However, presenting as the combinations of words cannot characterize the underlying content of the topics. Unfortunately, automatic labeling of the topics is infeasible because the topic extraction by the LDA is an unsupervised learning process. Instead, it requires human judgment and intervention to check the coherence and meaningfulness of these topics and then label them through their judgment [66, 68]. As a result, the authors interviewed the managers and the SPs in ZBJ.COM and the researchers in related fields and then validated and labeled the extracted topics, by referring to the Spencer’s competency dictionary [13]. As in Kurz and Bartram [45], we refer to the label of each topic as a competency dimension, as indicated in the last column of Table 1.

4.3. The KSAT Competency Model

Mirabile [14] proposed the KSAOs competency model that consists of a set of attributes possessed by workers, typically indicated as knowledge, skills, attitudes, and personal traits required for effective work performance.

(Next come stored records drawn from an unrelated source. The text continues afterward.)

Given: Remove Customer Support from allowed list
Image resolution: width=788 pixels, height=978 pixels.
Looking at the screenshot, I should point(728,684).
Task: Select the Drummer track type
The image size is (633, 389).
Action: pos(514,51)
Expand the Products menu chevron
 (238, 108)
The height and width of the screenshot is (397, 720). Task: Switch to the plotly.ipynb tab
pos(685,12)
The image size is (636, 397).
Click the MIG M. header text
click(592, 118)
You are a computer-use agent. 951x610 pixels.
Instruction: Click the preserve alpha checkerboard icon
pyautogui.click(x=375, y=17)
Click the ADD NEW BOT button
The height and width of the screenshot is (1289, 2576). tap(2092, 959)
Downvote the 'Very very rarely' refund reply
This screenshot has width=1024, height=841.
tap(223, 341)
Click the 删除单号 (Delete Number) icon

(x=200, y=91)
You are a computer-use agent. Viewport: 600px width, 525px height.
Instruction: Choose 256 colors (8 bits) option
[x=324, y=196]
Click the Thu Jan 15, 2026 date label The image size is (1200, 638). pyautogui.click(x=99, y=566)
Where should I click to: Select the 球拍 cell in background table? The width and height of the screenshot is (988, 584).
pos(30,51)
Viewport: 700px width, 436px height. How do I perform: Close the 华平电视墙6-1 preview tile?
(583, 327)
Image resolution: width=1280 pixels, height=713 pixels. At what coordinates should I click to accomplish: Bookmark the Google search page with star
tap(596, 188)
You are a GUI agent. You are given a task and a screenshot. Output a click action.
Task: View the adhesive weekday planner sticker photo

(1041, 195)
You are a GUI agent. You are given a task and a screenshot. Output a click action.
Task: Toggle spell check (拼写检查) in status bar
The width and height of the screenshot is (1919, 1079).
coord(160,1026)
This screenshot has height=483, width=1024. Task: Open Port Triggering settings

In order to frame our findings in theory and also offer more significant insights the LDA results, the eighteen competency dimensions are classified into four competency factors, namely, knowledge, skill, ability, and trait, according to the aforementioned interviews with managers, the SPs and related researchers, on the basis of the meaning of topics and competency dimensions. As in Kurz and Bartram [45], we define the main criteria as competency factors and subcriteria as competency dimensions. Particularly, we summarize the two competency dimensions, demand understanding and reasonable suggestion, into one single dimension, task analysis, and summarize team composition and team environment as team management, likewise. Subsequently, the three-level KSAT competency model is constructed and presented in Figure 4, and the descriptions of the competency criteria in the model are presented in Table 2. The model embraces a comprehensive and hierarchical set of competency criteria that offers the researchers and practitioners in KIC the flexibility to systematically build, verify, and change the SPs’ selection and evaluation mechanisms to suit their requirements.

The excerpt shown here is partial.